- Data shown:
==*==

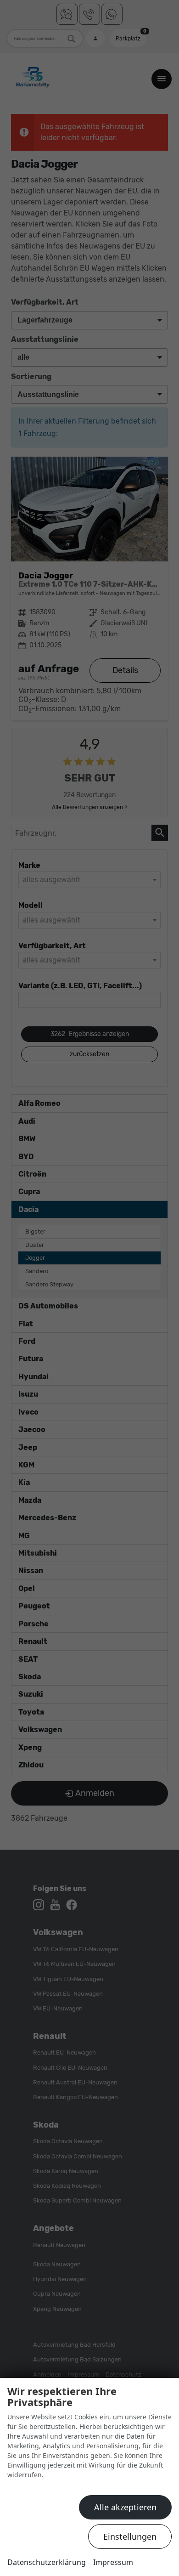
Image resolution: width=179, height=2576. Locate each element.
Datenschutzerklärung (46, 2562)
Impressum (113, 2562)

==*==

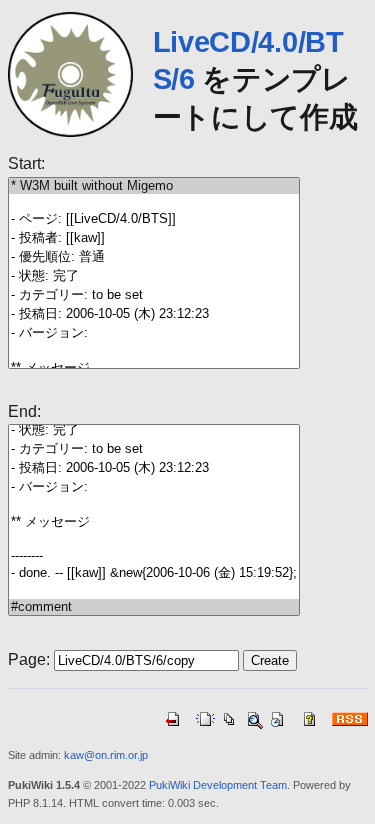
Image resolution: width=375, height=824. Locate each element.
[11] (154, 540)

==*==

- Requirement: All lines above from the one with "Image resolution: width=375, height=824." to the one with "[11] (154, 540)", inclusive, should be copied exactly, and no other lines.

- Response:
Image resolution: width=375, height=824. Locate each element.
[11] (154, 540)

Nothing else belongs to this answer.